Why and How Should You Monitor Your Heart Rate During Exercise?

Posted by on Wednesday, October 3, 2012

When taking part in aerobic exercise, one of the primary goals will be to improve your cardiovascular fitness – i.e. improve the fitness of your heart. How quickly your heart is beating during exercise is an indication of how hard it is working.

Your heart is a muscle, and like lifting a weight to work on your biceps, the intensity of your exercise will have an impact on the strength of your heart. However, overdoing it with your heart isn’t quite the same as with your biceps! For this reason it is crucial that you are exercising with your heart rate within a level that is safe, and one which will help you achieve the aims of your exercise.

What Should Your Target Heart Rate Be?

Your firstly need to calculate your estimated maximum heart rate by using the formula: 220 – your age in years. So, if you are 35 years old, your estimated maximum heart rate is 220 – 35 = 185 beats per minute (bpm). Keep in mind that this number is just an estimate. You certainly do not want to be exercising hard enough to reach this number!

Once you have an estimate, you can come up with a target. You have to ask yourself what your goals are.

  • Better health. If you exercise within 50-60% of your maximum heart rate, then you will be working on improving your health and wellbeing. This level of exercise can be performed on most days and is generally safe for most people (though of course consult your doctor if you have, or suspect you have health issues).
  • Losing weight. Working between 60-70% of your maximum heart rate will result in exercise sessions that are a bit more intense and will help you see significant reductions in your body fat. You can perform this level of exercise on most days.
  • Increased Fitness Levels. This is the most intense level of exercise, where you work at between 70-80% of your maximum heart rate. You must give at least 48 hours of rest in between these intense sessions, and are strictly for people that are already very fit – exercising in this range can be dangerous for people that don’t already regularly exercise. Also, if you are performing in this range it is recommended you consult a professional personal trainer.

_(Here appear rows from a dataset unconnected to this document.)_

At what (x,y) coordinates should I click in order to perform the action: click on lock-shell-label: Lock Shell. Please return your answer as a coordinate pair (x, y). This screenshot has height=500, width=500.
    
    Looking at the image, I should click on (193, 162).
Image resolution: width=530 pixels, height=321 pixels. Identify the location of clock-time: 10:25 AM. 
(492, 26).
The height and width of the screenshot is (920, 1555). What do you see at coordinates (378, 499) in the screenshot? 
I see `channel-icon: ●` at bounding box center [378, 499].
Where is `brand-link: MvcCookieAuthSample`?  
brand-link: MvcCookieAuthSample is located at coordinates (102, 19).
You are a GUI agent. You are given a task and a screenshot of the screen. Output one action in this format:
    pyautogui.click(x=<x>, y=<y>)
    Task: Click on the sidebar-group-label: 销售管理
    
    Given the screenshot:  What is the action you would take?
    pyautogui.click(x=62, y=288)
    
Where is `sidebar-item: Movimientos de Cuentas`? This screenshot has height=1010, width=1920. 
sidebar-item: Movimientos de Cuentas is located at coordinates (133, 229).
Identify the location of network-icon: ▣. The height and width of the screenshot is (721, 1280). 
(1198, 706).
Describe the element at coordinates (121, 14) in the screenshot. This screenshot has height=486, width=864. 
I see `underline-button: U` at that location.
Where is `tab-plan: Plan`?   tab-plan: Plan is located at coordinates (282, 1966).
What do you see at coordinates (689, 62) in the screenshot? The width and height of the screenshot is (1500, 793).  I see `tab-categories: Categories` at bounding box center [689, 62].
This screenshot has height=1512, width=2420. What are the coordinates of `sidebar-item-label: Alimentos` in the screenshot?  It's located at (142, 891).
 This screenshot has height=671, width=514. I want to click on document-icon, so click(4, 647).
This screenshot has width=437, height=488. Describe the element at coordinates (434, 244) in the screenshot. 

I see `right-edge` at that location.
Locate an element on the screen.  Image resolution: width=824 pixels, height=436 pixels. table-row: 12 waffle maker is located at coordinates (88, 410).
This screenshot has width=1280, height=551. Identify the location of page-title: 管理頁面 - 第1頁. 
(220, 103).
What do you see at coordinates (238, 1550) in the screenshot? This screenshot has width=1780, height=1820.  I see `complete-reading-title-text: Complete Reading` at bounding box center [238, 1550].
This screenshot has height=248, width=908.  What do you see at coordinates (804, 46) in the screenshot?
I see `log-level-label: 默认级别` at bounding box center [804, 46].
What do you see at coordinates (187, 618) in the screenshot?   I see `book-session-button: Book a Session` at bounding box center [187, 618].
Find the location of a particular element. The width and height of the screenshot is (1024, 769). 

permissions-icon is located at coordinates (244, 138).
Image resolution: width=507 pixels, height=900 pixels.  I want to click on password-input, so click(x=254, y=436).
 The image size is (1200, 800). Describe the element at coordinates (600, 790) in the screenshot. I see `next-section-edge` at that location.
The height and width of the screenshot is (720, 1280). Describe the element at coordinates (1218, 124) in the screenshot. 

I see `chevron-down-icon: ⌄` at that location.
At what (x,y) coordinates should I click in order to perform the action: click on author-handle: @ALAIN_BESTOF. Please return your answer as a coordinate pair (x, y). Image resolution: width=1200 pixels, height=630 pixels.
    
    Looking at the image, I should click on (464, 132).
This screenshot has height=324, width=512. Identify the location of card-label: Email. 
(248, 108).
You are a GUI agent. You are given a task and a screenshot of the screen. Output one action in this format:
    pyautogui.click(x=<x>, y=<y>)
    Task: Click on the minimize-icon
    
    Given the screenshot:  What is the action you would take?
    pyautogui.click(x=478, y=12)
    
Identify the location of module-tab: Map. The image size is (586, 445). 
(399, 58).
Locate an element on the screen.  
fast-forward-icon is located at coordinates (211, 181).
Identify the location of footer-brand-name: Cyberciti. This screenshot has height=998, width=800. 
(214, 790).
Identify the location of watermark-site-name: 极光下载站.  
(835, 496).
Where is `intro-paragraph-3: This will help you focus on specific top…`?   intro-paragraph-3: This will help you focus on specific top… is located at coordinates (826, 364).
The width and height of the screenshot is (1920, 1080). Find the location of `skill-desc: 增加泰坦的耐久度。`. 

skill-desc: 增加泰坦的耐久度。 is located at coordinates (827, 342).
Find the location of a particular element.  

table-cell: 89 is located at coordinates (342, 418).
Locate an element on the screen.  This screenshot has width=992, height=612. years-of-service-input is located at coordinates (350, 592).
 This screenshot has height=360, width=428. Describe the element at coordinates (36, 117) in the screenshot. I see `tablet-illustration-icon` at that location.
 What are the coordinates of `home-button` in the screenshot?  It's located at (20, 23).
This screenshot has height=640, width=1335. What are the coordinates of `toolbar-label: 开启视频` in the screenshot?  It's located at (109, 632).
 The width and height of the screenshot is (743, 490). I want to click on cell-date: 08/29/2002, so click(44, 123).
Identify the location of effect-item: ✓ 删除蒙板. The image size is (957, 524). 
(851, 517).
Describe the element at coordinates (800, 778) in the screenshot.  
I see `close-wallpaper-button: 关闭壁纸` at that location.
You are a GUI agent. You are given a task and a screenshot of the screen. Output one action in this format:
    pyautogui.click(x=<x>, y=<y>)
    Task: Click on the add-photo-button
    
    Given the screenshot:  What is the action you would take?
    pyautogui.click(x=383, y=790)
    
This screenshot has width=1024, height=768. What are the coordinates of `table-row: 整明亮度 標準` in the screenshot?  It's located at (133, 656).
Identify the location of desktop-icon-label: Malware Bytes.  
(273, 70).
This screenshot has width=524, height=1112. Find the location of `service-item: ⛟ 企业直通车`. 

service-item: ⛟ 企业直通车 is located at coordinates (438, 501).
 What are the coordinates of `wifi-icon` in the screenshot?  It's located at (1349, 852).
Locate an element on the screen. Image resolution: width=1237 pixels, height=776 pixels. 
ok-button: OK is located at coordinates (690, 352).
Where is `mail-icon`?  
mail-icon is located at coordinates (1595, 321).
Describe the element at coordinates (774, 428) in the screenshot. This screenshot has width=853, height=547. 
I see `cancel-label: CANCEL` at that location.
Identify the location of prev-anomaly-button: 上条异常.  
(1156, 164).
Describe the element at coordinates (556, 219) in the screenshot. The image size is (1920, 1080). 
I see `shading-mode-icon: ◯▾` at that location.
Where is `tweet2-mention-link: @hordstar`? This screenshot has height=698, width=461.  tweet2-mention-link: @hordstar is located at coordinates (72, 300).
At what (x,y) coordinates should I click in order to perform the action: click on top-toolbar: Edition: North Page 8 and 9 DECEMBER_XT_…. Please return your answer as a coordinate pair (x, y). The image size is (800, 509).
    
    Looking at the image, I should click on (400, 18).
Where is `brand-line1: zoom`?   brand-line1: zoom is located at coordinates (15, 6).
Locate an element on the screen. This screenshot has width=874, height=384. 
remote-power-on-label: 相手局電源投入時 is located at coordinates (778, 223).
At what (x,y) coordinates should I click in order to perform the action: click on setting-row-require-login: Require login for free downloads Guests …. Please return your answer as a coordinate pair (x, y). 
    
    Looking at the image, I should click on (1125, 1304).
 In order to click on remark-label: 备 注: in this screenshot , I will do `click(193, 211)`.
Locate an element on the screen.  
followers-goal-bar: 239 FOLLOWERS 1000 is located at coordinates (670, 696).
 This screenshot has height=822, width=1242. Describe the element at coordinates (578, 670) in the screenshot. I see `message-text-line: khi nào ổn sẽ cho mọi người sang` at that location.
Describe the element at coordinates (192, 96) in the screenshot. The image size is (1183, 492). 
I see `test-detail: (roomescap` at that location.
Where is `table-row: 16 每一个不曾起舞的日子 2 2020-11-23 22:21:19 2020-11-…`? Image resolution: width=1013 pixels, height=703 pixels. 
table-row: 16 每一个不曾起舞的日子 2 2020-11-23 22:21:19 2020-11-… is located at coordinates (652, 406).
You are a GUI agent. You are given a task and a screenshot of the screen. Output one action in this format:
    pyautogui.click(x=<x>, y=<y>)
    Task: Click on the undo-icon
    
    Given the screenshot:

How Should I Monitor My Heart Rate?

To monitor your heart rate, you will need a heart rate monitor. These take various forms, but are generally composed of a strap worn across the chest which detects your heart rate. A signal is then sent to a monitor which provides a visual display of how quickly your heart is beating.

Most exercise bikes have a built in monitor for use for heart rate control programs, and some have areas on the handles where you can grip to detect your heart rate – however, these sorts of detectors are often less accurate, so if you’re serious about using your heart rate to inform your exercise routine, invest in a good chest strap.